2) Struttura e soggetti della contrattazione

  • ...
  • "b) i soggetti della contrattazione collettiva sono in ogni grado e livello le organizzazioni sindacali."
    "La contrattazione interconfederale è di competenza delle Confederazioni nazionali. La contrattazione di categoria è di competenza delle Federazioni e dei sindacati nazionali di categoria."

"Le parti convengono in relazione alla esigenza di dare piena applicazione a tale principio di procedere al riesame dell'accordo interconfederale sui compiti e le funzioni delle Commissioni Interne."7

Il terzo punto, intitolato "Diritti sindacali," contiene quanto è già nel documento della CISL (febbraio 1967) precedentemente riassunto, e poco più. Gli altri punti riguardano i temi seguenti: occupazione; collocamento; formazione e addestramento professionali; salario previdenziale e coordinamento degli istituti contrattuali sulla malattia, gli infortuni e l'anzianità.

"Non turbare con iniziative unilaterali le trattative sindacali fino a quando sono in corso discussioni bilaterali e una delle parti non abbia dichiarato di volerle interrompere; e, in caso di rottura delle trattative stesse, le parti si impegnano a riprendere le discussioni su invito di una di esse o delle autorità di governo senza pregiudizio per le azioni in corso": l'esperienza concreta della recente lotta contrattuale dei metalmeccanici chiarisce cosa significhino tali frasi: mobilitazioni di massa spezzate a metà; tregue continue per aderire agli "inviti a trattare" di questa o quella "autorità," magari fatti nei momenti di maggior difficoltà per i padroni e senza aver niente da dire; in sostanza, direzione burocratica dell'intera vertenza, demoralizzazione degli operai, alla fine sconfitta contrattuale; e cioè, nella sua sola forma attualmente possibile, "centralizzazione" della contrattazione e limitazione delle prerogative tradizionali dei sindacati di categoria da parte delle Confederazioni.

Note

[5] Per ciò che riguarda le eventuali posizioni successive alla Conferenza di Ariccia, si veda la nota 1.

[6] Ciò significa, nella pratica, creare procedure secondo le quali, prima di entrare nel merito delle vertenze, occorrono discussioni tra le parti circa la loro competenza in materia e circa i tempi necessari all'esame della stessa. Quanto ciò si presti a rinviare alle calende greche la soluzione delle vertenze ognuno può costatare.

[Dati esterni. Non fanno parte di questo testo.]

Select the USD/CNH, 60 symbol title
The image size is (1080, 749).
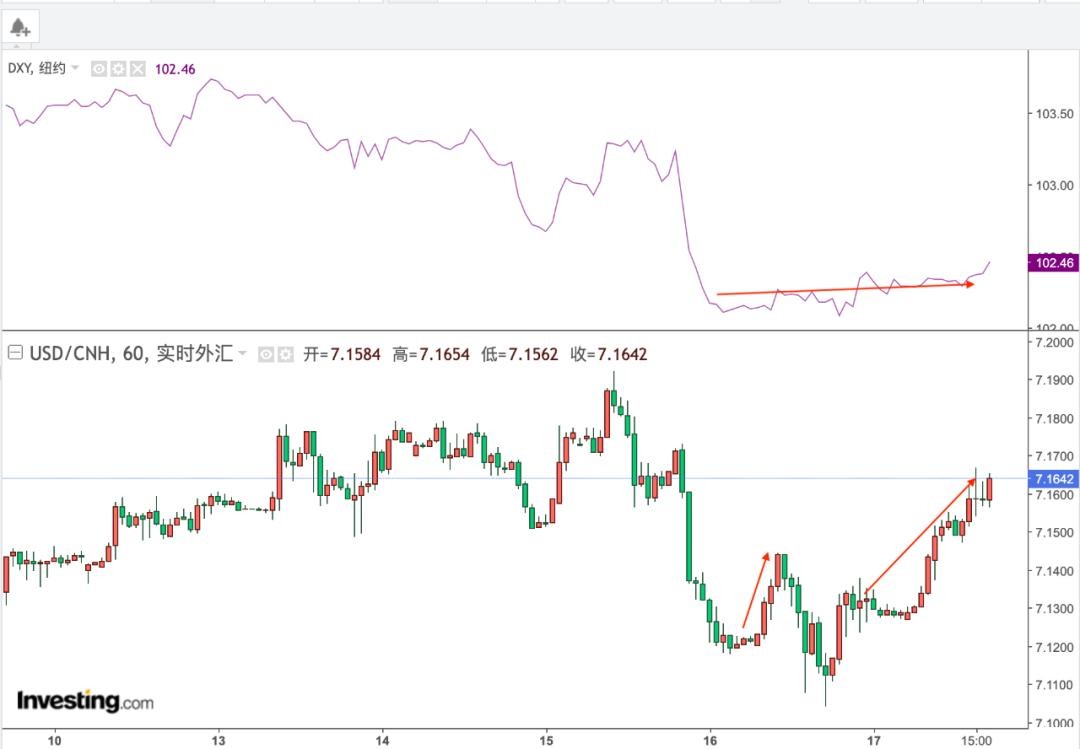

[7] Per le Commissioni Interne, come si vede, e secondo una vecchia aspirazione della CISL e della destra socialista, è in preparazione un funerale di terza classe. Non si comprende, infatti, quale potrà esserne il ruolo, con i comitati paritetici in vigore nelle aziende, i quali ne assorbiranno, distorte, gran parte delle funzioni. Le Commissioni Interne sono strettamente radicate nelle tradizioni di lotta e nella coscienza del proletariato italiano: per i lavoratori è divenuto naturale rivolgersi ad esse. Sono inoltre rappresentative di tutti i lavoratori, e non dei soli iscritti ai sindacati (in Italia una netta minoranza). La loro liquidazione (od esautorazione totale) creerà un vuoto politico nelle fabbriche e danneggerà i lavoratori sotto tutti i punti di vista; nessun altro organismo sindacale periferico, soprattutto se introdotto in fabbrica con metodi burocratici e una linea di collaborazione di classe, potrà prenderne il posto nella stima e nella coscienza dei lavoratori.